Data Envelopment Analysis
摘要
This chapter provides a systematic overview of Data Envelopment Analysis (DEA) and its applications in measuring technical efficiency and total factor productivity (TFP), presenting a complete framework from theoretical foundations to various indices and their extended forms. It begins with Farrell’s concept of efficiency and Shephard’s distance functions, explaining radial models under constant returns to scale (CRS) and variable returns to scale (VRS) assumptions (CCR and BCC models) and their respective applicability. The discussion then extends to non-radial models, including the Russell Measure (RM) and the Slack-Based Measure (SBM) model, as well as SBM variants that handle undesirable outputs, with a systematic comparison between input-oriented and output-oriented approaches.

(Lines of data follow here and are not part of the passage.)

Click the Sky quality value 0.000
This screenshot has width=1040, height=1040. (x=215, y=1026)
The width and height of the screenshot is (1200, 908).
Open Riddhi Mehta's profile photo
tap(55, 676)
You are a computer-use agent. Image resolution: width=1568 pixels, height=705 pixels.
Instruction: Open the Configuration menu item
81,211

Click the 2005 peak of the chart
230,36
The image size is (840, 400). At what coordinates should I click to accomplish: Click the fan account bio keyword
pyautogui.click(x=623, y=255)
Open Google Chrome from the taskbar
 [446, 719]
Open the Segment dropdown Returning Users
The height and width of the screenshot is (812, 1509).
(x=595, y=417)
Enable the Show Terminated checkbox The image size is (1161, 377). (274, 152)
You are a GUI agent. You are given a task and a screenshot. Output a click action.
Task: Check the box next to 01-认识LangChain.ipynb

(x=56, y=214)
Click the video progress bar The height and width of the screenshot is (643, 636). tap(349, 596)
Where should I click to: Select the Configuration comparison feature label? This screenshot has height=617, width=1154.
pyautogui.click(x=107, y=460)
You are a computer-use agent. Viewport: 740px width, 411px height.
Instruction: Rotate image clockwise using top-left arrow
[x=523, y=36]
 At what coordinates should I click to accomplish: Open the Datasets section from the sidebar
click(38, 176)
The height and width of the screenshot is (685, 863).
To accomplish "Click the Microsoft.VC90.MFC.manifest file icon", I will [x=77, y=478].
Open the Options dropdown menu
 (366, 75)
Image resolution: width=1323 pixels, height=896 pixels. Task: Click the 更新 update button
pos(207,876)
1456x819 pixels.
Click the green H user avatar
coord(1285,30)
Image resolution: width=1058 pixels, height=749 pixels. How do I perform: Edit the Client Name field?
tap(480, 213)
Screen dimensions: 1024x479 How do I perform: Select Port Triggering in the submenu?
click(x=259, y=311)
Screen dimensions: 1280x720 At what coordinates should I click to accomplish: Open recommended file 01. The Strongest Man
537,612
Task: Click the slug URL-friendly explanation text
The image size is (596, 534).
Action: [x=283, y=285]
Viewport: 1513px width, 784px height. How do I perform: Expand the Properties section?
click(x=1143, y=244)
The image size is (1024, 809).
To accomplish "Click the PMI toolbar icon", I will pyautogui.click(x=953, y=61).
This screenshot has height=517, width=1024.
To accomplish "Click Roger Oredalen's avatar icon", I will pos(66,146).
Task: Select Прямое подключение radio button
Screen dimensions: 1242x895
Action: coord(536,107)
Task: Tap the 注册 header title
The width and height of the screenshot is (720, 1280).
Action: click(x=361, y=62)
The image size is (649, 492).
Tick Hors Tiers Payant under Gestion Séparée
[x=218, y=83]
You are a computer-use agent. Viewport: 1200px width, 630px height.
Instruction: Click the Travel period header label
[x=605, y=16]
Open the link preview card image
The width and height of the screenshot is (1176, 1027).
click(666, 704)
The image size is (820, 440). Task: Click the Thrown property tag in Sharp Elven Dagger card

Statistical inference and robustness analysis in DEA models are introduced, and the duality theory is used to interpret shadow prices and other economic meanings. In the productivity analysis section, the chapter details the Malmquist index proposed by Färe et al. (1994b) and its two-factor and three-factor decompositions, compares the FGNZ and Ray–Desli (RD) decompositions, and summarizes multiple extended forms, including the Global Malmquist, Biennial Malmquist, Sequential Malmquist, Meta-frontier Malmquist, as well as the Malmquist–Luenberger (ML) index and Luenberger Productivity Indicator (LPI) for cases involving undesirable outputs. These approaches capture the dynamic processes of technical change and efficiency change and provide stronger comparability in contexts with heterogeneous technologies or environmental constraints. Finally, the chapter illustrates the applicability and extension potential of DEA and various Malmquist indices through typical applications in energy–environment efficiency, regional economic comparisons, and technological convergence, offering a systematic methodological foundation for multidimensional and multi-period efficiency and productivity analysis.